Extract every line from the entries below that contains the string "coordinates". Treat uppercase and lowercase letters as distinct.

— start of DATA FOR PROCESSING —

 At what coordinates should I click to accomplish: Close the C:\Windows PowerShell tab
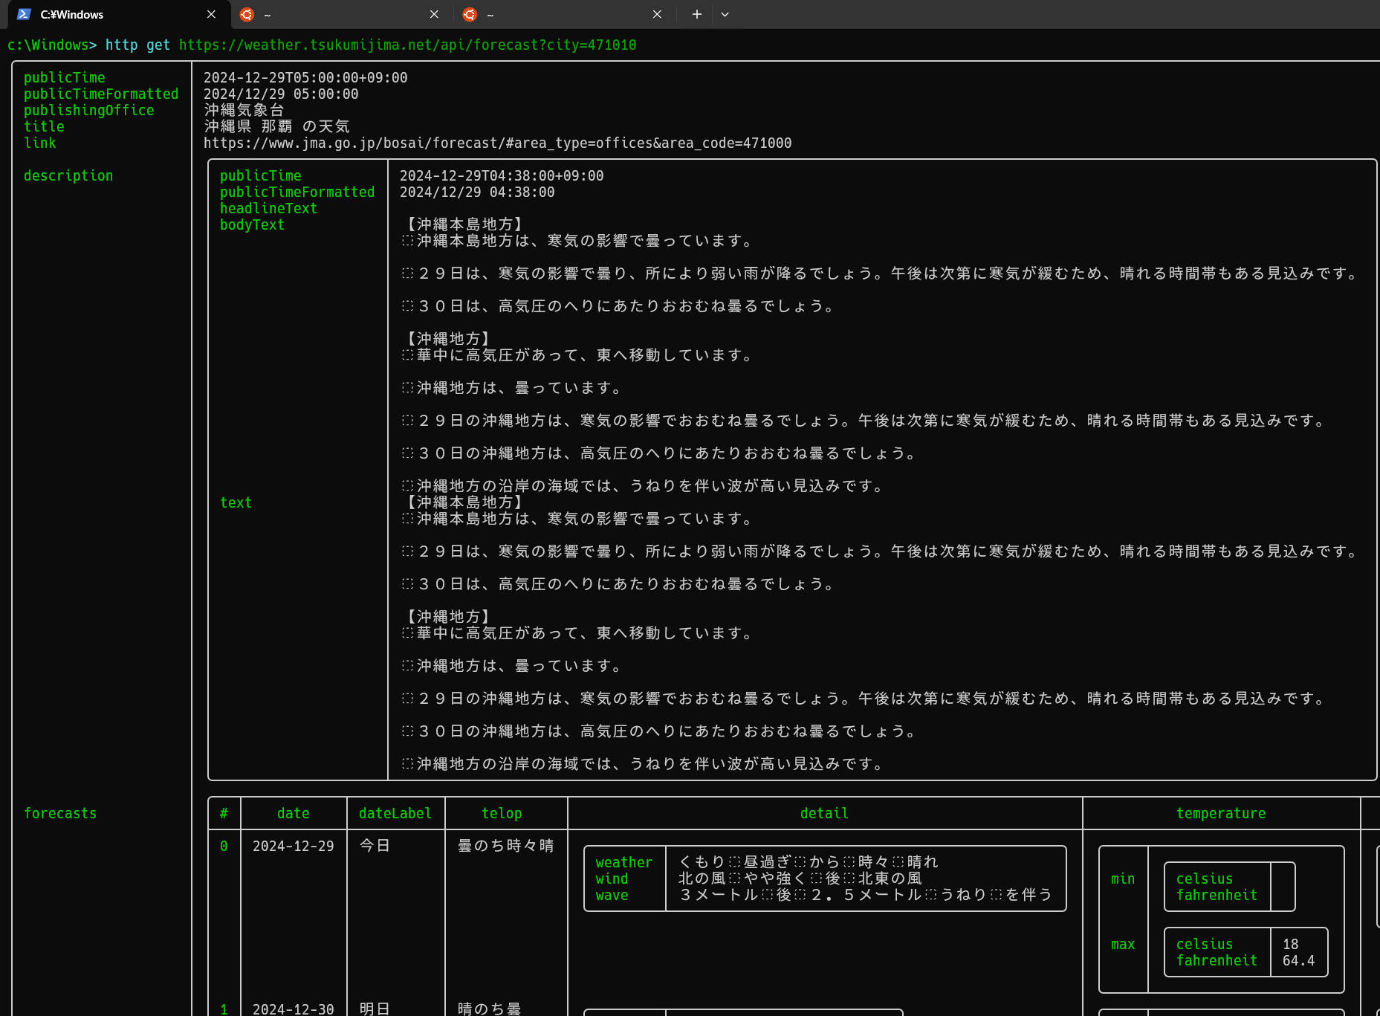pyautogui.click(x=211, y=14)
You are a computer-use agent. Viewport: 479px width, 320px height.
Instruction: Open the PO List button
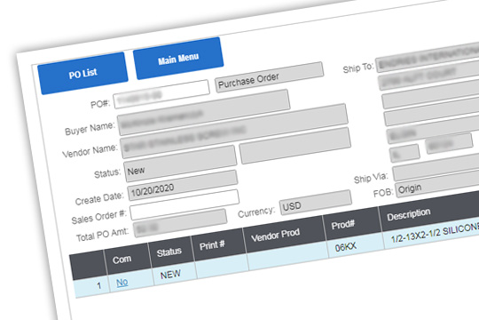[x=82, y=73]
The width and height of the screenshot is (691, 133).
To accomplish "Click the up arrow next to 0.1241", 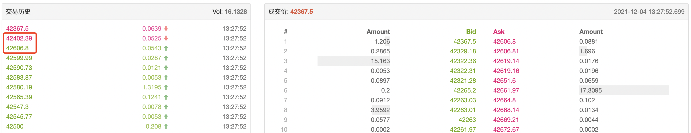I will pyautogui.click(x=166, y=97).
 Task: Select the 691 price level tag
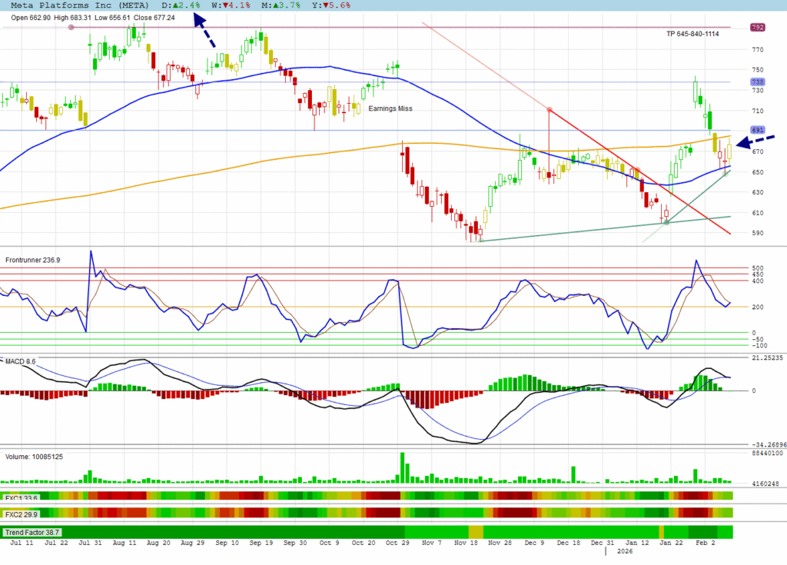click(x=756, y=130)
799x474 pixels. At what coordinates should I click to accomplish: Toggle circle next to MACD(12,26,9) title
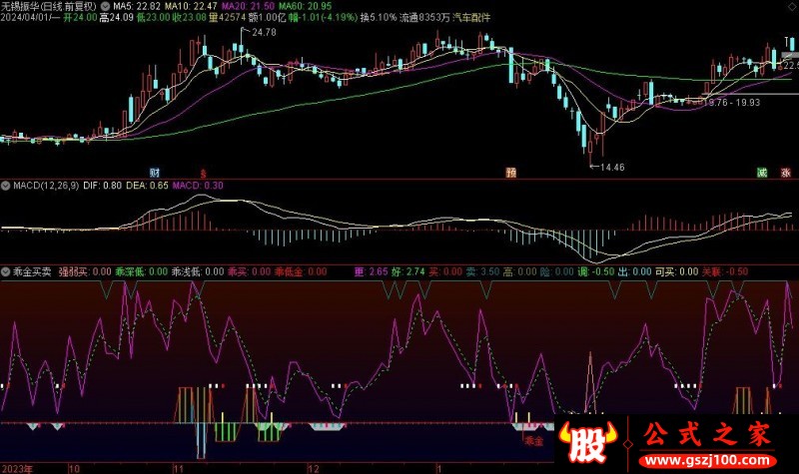tap(5, 186)
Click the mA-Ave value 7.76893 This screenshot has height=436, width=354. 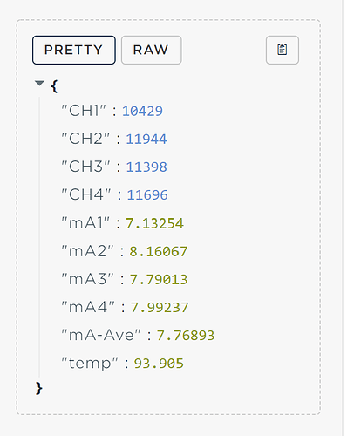tap(186, 336)
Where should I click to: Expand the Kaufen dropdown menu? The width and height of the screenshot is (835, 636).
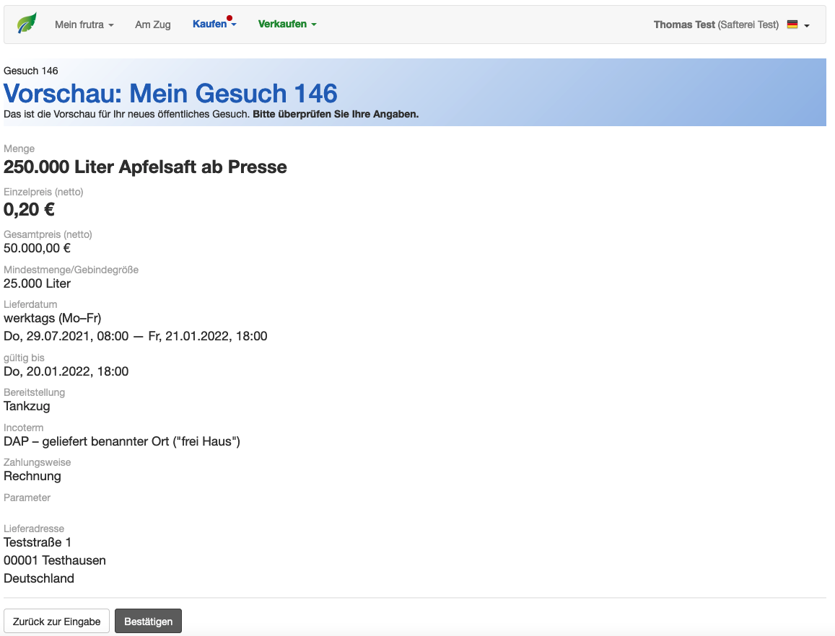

— end of DATA FOR PROCESSING —

OUTPUT:
 At what coordinates should I click to accomplish: Close the C:\Windows PowerShell tab
799x474 pixels. At what coordinates should I click to accomplish: Toggle circle next to MACD(12,26,9) title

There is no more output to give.